# Dialekte: das macht Spaß!



## Bonjules

_EDIT: Von hier gespalten, damit der arme Samcluk auf weiteres Deutschlernen nicht verzichtet_

Hola Krümel,
vielleicht hasch 'etzt scho recht, aber wenn des jetz so a ganz
'wisseschaftliche' Untersuchung isch...
saludos!


----------



## Krümelmonster

ja du weisch scho was'd Pisa war, oddr?
Do war nix mit onnersucha. zeddele nokladschd on ferddich


----------



## Bonjules

Ha so was, des duht mer etz aber leid. Des wisse mer hier in
P.R. halt net so....


----------



## Krümelmonster

ja Pisa war des Lombadeng (priafonga en alle megliche fächer) wo die deidsch bagasch so versagt hat em länderdurchschnidd... wo alle gmoint hen se müssed jetzedle s ganze syschdem reformiera... on i han jetz des drecks reformierde abi am hals...sei froh wenns net midkriagt hasch, des war amole peinlich...


----------



## Bonjules

Also des riacht jo wie a richtiger Mischthaufa-
musch des Abi denn mache oder reformiera? 
Aber'sch au wohr dass i damals, am KG, net hätt durchschliddra dürfa wo i doch so faul war ond emmer nur auf der Geig' g'schbield hätt.


----------



## Henryk

Krümelmonster said:
			
		

> ja Pisa war des Lombadeng (priafonga en alle megliche fächer) wo die deidsch bagasch so versagt hat em länderdurchschnidd... wo alle gmoint hen se müssed jetzedle s ganze syschdem reformiera... on i han jetz des drecks reformierde abi am hals...sei froh wenns net midkriagt hasch, des war amole peinlich...


Jeht's och uff Hochdeutsch? Ik glob nehmleh datt die nisch-Muttasprachler n'paar Probleme ham hier irjendwatt zu fastehn.


----------



## Krümelmonster

ha so ebbes, berlinerisch kann i abbor nedda. I muas des Abbi grad macha, abbor ben scho halba ferdich, zom guada gligg.
jetzt hat halt jeder 5 Leischdongskurs, Deidsch on Madde muas mor, on I hab noa no schbanisch on englisch on fissig. 
Haja, hab scho vor a oiserle zom reissa, so schwer ischs no au widder nedd 
Hed ned dengt, dass mor em WR-Forum au no oin fendt, wo mei muddorschbroch ko...


----------



## MrMagoo

Krümelmonster said:
			
		

> ha so ebbes, berlinerisch kann i abbor nedda.

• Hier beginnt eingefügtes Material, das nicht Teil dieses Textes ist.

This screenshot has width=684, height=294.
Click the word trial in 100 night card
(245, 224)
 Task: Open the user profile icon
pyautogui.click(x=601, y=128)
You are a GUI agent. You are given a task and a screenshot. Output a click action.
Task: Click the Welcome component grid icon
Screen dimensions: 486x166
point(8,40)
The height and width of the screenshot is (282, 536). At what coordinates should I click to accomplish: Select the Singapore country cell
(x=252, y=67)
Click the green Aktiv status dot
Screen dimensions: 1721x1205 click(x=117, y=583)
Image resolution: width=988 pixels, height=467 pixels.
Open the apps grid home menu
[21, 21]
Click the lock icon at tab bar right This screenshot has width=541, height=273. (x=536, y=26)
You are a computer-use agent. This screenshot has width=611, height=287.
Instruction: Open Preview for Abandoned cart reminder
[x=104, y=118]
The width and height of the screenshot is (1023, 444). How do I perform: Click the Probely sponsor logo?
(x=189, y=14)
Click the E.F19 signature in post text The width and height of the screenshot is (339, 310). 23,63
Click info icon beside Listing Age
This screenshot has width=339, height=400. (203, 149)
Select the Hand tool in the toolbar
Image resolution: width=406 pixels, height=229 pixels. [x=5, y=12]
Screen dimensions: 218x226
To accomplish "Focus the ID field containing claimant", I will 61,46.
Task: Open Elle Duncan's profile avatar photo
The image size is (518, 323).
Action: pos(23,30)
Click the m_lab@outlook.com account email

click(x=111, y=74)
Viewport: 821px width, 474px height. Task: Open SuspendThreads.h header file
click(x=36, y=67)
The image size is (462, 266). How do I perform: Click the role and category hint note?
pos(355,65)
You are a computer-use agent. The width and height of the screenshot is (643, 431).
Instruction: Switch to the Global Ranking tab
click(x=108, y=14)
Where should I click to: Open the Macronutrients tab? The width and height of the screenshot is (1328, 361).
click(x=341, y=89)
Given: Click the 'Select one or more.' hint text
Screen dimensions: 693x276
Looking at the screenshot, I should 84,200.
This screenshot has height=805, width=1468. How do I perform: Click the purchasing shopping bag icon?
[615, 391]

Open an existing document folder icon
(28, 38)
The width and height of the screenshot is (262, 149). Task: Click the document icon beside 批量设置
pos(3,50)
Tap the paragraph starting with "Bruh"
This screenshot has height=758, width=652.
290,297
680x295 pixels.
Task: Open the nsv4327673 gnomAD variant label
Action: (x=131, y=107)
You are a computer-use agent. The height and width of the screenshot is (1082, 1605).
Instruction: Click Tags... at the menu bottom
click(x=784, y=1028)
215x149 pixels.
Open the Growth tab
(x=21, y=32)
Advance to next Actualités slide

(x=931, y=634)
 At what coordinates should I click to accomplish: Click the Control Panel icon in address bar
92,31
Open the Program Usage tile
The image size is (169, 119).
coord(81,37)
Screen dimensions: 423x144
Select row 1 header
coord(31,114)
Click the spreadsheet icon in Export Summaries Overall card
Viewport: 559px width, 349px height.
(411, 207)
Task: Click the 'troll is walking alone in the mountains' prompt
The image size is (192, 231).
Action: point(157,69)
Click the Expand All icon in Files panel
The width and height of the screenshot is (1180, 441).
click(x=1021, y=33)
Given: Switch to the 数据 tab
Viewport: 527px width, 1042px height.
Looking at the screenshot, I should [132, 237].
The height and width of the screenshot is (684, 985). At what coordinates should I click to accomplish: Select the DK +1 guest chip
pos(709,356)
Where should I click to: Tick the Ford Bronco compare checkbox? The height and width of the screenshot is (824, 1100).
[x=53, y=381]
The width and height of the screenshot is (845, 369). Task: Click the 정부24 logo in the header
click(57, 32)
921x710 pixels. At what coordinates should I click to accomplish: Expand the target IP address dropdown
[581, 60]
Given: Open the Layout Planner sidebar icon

I muas des Abbi grad macha, abbor ben scho halba ferdich, zom guada gligg.
> jetzt hat halt jeder 5 Leischdongskurs, Deidsch on Madde muas mor, on I hab noa no schbanisch on englisch on fissig.
> Haja, hab scho vor a oiserle zom reissa, so schwer ischs no au widder nedd
> Hed ned dengt, dass mor em WR-Forum au no oin fendt, wo mei muddorschbroch ko...


 
Gut, dat ich dat nich machng muß, diset Zentral-abi,dat tät mia echt auffe neafn gehn...
Ichatt nochng oantliches Abi mit fia Leistungskuasn - un' Mathe mußtichaahnich ham im Abi - wenn doch, hätt ichs mia gleich inne Haare schmian könn'!


----------



## Vespasian

Ich verschtah alles was ier schribed. Was mich aber interessiere würd isch, verschtönd ier mich au? Es isch uf jedefall interessant Dialekt au mal z'läse und nöd nur wie susch amigs z'ghöre. Aber gits für eui Dialäkt Schribregle?


----------



## Krümelmonster

Ha jo, i denk en beschdimmdor Schdandard sodd mor scho halda kenna. On em Schwobaländle wars Abi no nia so arg oifach... Zendralabbi hemmor jo scho lang, ben I au froh drom...
Guad, Bayern soll ja nommal a bissle schwäror sei... 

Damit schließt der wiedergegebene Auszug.